How to make your front door look nice? Our front door looks great from the outside, save for a few dents from stray road hockey pucks, but the inside of our front door was a different story.
Plain and boring!! We’re talking about a typical metal, insulated door with a cutout window. The previous owners put in this beautiful insert, which looks great and lets in lots of light. But the factory white paint job on the inside just wasn’t going to cut it any longer.
Painting a door is nothing special, here is a great video on painting techniques. I won’t cover that here.
Painting a Door in Flat Black
Step 1 pick a color and paint. I chose a flat black. For 1 door you can usually cover it all with a sample size paint jar. This one is 200ml/7oz and would easily do both sides of this door. Rustoleum’s flat black latex is also a good choice
Next is masking. I don’t love this part, and if I’m feeling confident I’ll freehand most of the edges. But I didn’t want to have to pick any paint off this textured window etching, so I masked the inside with blue painter’s tape.
Using a small roller and a chip brush I painted the door and window frame as well as the door seam. It took 1 coat and a bunch of touchups to get full coverage. The paint doesn’t soak in as it does on wood or drywall so try not to over roll or brush or the paint will “drag”. Not really sure how else to describe it, kinda clumpy I guess.
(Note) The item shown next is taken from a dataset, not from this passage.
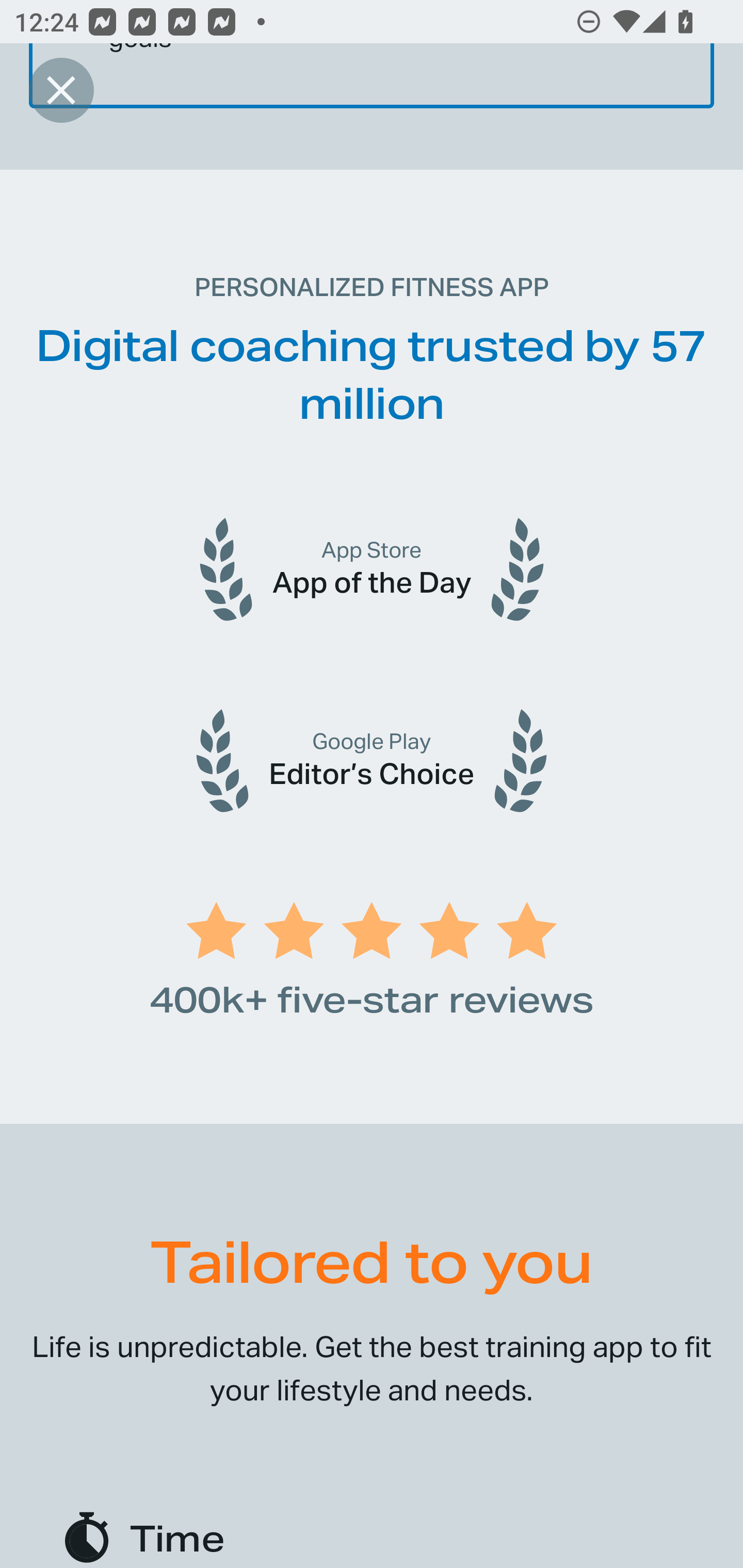
Close (60, 90)
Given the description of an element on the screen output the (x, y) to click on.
Anyway, less is more. Get a good coat on and let it dry, then retouch where needed. *Pro-tip – I removed the doorknob so I could paint underneath. The base color is white so every little chip or missed spot sticks out.
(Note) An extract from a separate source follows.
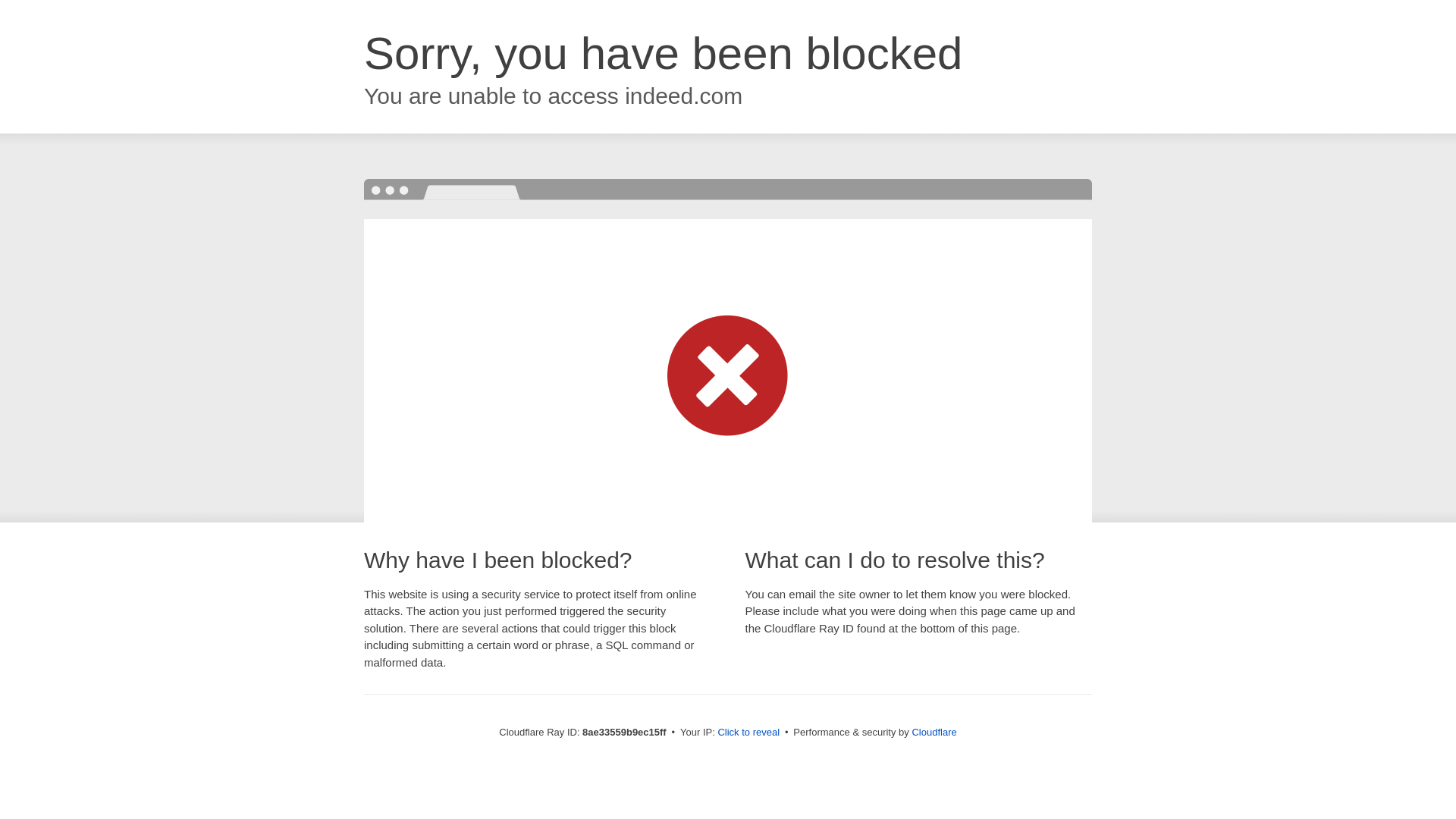
Cloudflare (933, 731)
Click to reveal (747, 732)
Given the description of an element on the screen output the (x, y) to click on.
After a fresh coat of paint its looking great.
Sanding a Door Knob to get a Gold Finish
Next up, that old doorknob. I love dark knobs, but on a dark door, it was hard to see. We are also really loving gold now, so my solution was to sand the knob and door lock to the satin brass/copper finish under the “aged bronze” patina. If you have a grinder with a wire wheel on it this is really easy. You can also attach a wire wheel to a drill to do this.
The end result is a mostly bronze colour knob, with some brass showing where there were deeper scratches. But the golden contrast on the black door is great.
Our door is now a focal point in the hall and complements our trim work and gold accents around the house. Hope this inspires you. Not all jobs need to be big ones. This one cost me $8 for the paint sample. Everything else I already had.